Why such an emphasis on tall, athletic lineman? Perhaps the answer seems self-explanatory. Why not, you may ask? Waufle and Fisher operated much of the season in a defensive front four that rotated most of the bookend depth players (Sims, Hayes) on the inside as well as the outside. Essentially in this defense, many of these 4-3 "ends" end up playing defensive tackle in the 4-3 alignment during passing downs. On these passing downs, the job of the tackle in a typical 4-3 is to shoot the gap (the space between offensive linemen). This is better suited for a quick athlete than a lumbering giant. However, a small athlete can become a liability if he is routed out of the play or taken advantage of on a draw. By having tall athletes with large frames, both of these liabilities can be minimized using leverage and technique. They can be taught to use their long arms to create separation from the guard and center allowing them to take up space, and yet still have space to make a play on the quarterback. That's why you see such an emphasis on tall athletic linemen in the Fisher/Waufle defense. As they always say in basketball, you can't teach height, and Waufle has a long history of taking raw natural size and ability, and coaching it to fit a specific role on his front.
With that in mind, I am of the opinion that this trend won't end. In every draft Jeff Fisher has ever been a part of as a head coach he has selected a defensive linemen in at least one round. I would bet that this streak will continue in 2013. So who are some of the tall athletic defensive lineman that are in this years draft class?

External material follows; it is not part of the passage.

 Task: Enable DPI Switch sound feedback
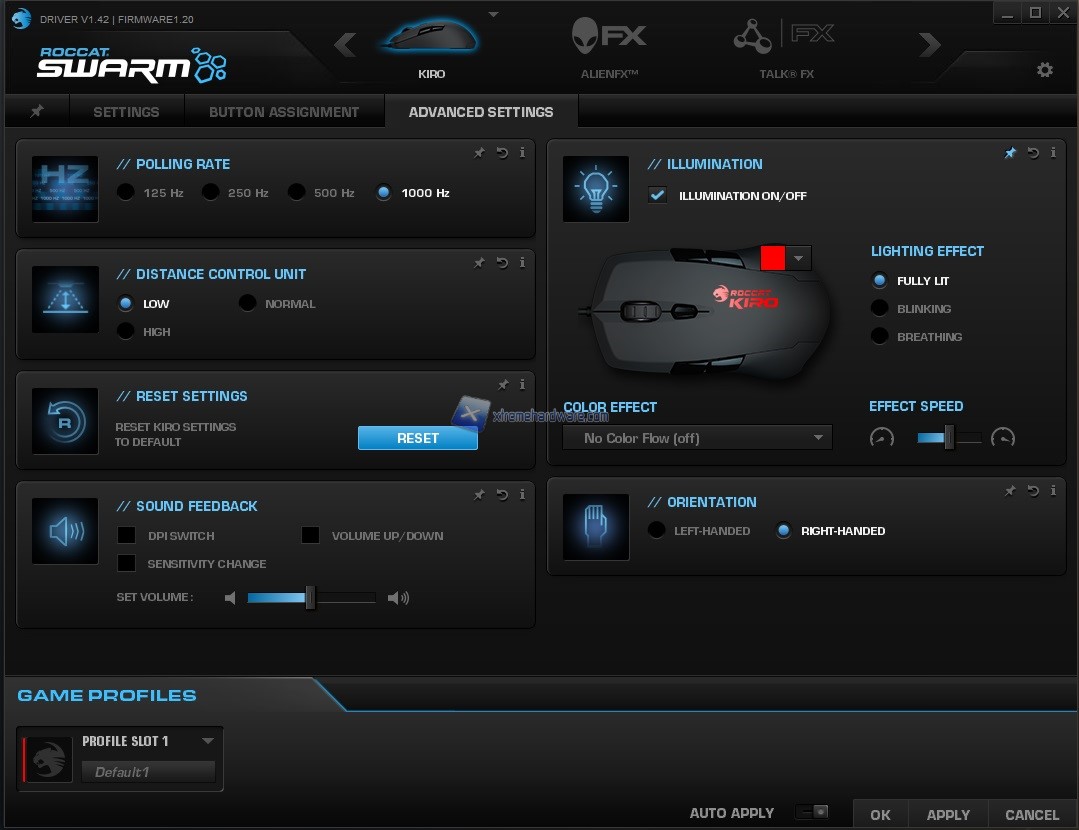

William Gholston: 6'7 280 - Michigan State
- A prototypical fit for the Waufle style of defensive line play
- Already has experience kicking-in on passing downs
- Is considered to have unrealized potential due to flashes of dominance
Dion Jordan: 6'7 250 - Oregon
- A fluid athlete that has the ability to add to his frame
- A quick prospect who plays faster than most offensive linemen
- A natural pass-rusher who keeps tackles at length with his wingspan
Ezekiel Ansah: 6'6 278 - BYU
- Powerful combination of size and athletic ability
- Compares to Justin Tuck on film
- Has experience playing OLB, DT, and DE
Datone Jones, 6'6 285 - UCLA
- An incredibly fast athlete for his size
- A player that can bull rush and get on the "edge" of the tackle
- A player that has a high upside if he can learn to use some of his innate talents better
Margus Hunt, 6'8 272 - SMU
- A gifted athlete that has the ability to develop into a strong NFL player
- Creates a powerful punch at the point of contact
- Is able to use his reach to effectively disrupt pass-blockers
Devin Taylor, 6'8 270 - South Carolina
- An immensely talented prospect who by all accounts has the ability to excel at the next level
- In need of coaching to improve technique and become more consistent
- Is able to physically dominate opponents when hand placement and timing is correct
So there you have it. Any big,tall, athletic prospects left out? I would keep an eye on all of these guys on draft day. I don't take much stock in draft position because it is all speculation (mostly bad). If any of these players catch the eye of Jeff Fisher and Les Snead I expect them to jump where they feel it's appropriate. That includes the first round, although many of these player could probably be had in the mid-rounds. In the meantime, fans can set their sights on a 2013 filled with QB pressures and Chris Long sack dances.